(Given exercise): List every line in the entries below that contains the string "Univalle".

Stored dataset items
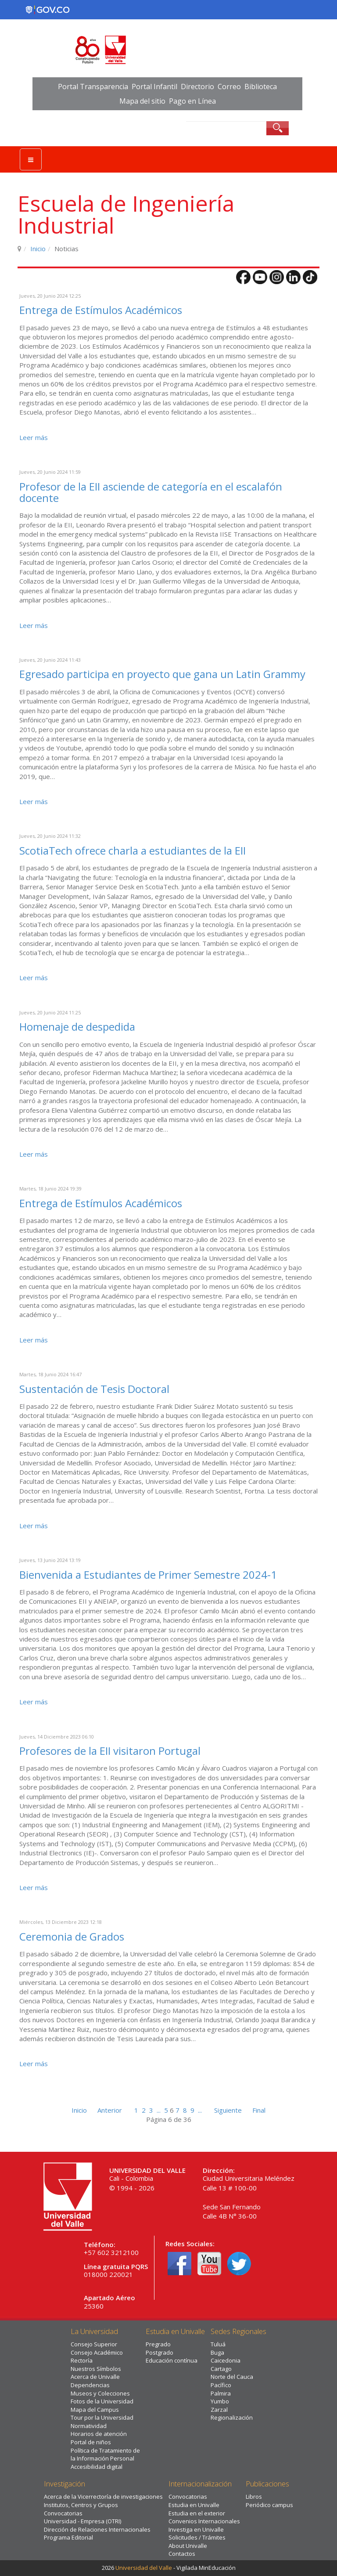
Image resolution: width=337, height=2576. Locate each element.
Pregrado (158, 2344)
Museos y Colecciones (100, 2393)
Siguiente (228, 2110)
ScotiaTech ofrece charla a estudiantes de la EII (132, 850)
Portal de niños (91, 2442)
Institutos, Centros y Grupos (81, 2505)
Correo (229, 86)
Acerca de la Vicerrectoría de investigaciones (103, 2496)
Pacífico (221, 2385)
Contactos (181, 2554)
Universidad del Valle (143, 2568)
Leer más (33, 437)
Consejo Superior (94, 2344)
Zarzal (219, 2410)
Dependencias (90, 2385)
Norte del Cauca (232, 2377)
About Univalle (187, 2546)
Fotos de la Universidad (102, 2401)
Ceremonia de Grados (71, 1936)
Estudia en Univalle (193, 2505)
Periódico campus (269, 2505)
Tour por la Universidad (102, 2417)
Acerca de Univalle (95, 2377)
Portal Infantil (154, 86)
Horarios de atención (99, 2434)
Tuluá (218, 2344)
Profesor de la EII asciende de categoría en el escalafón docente (150, 492)
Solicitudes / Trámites (197, 2537)
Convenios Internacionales (204, 2521)
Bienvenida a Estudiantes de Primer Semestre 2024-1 (148, 1574)
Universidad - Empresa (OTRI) (82, 2521)
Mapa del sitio (142, 101)
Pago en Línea (192, 101)
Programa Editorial (68, 2537)
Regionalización (232, 2417)
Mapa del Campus (95, 2410)
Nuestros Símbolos (96, 2369)
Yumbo (220, 2401)
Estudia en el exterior (196, 2513)
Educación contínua (171, 2360)
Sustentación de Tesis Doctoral (94, 1389)
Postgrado (159, 2352)
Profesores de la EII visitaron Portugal (110, 1750)
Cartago (221, 2369)
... (159, 2110)
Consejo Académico (97, 2352)
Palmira (221, 2393)
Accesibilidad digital (96, 2467)
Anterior (109, 2110)
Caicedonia (225, 2360)
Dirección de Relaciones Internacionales (97, 2529)
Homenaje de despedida (77, 1026)
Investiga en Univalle (196, 2529)
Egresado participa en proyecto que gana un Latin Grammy (162, 674)
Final (258, 2110)
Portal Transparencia (93, 86)
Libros (254, 2496)
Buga (217, 2352)
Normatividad (89, 2426)
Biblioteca (260, 86)
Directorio (197, 86)
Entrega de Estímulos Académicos (100, 310)
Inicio (38, 248)
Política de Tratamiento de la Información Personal (105, 2454)
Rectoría (82, 2360)
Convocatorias (63, 2513)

(Complete output):
About Univalle (187, 2546)
Estudia en Univalle (193, 2505)
Acerca de Univalle (95, 2377)
Investiga en Univalle (196, 2529)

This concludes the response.